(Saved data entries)
************
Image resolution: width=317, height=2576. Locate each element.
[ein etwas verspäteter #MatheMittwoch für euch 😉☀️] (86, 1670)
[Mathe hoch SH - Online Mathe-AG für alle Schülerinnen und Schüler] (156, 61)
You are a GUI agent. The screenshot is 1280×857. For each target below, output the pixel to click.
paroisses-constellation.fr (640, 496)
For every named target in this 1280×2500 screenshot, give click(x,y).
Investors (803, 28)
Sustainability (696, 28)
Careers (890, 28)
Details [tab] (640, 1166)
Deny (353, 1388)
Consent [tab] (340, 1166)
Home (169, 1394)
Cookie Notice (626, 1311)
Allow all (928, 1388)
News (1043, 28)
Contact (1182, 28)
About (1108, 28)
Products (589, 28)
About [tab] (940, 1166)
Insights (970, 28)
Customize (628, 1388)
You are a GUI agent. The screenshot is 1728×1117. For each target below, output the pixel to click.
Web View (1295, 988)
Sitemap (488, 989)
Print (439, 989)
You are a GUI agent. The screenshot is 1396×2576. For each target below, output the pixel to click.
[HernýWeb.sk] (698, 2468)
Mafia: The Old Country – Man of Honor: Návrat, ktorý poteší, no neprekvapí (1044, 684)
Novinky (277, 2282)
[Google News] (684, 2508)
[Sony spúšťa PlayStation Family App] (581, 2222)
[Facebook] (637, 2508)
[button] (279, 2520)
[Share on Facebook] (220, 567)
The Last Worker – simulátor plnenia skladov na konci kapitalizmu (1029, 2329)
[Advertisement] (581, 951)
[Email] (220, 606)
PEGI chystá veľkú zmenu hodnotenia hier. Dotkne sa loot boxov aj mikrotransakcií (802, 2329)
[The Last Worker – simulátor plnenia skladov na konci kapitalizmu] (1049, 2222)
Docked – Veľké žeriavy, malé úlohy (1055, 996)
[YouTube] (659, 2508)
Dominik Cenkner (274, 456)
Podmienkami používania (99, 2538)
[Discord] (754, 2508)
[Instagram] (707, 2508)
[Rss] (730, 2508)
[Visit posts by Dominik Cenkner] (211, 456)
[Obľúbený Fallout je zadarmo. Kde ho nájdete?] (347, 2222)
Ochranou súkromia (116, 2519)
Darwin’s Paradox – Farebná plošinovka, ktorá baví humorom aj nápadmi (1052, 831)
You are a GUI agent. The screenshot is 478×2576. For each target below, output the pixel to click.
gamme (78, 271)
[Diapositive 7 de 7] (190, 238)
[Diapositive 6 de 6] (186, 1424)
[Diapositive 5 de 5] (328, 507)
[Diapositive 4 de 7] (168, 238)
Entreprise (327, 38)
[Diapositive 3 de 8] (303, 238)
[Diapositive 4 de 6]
************
* _EXERCISE DIRECTIONS_: Return the number of lines in the records holding the string "agent", without any other words.

* _RESPONSE BELOW_: 4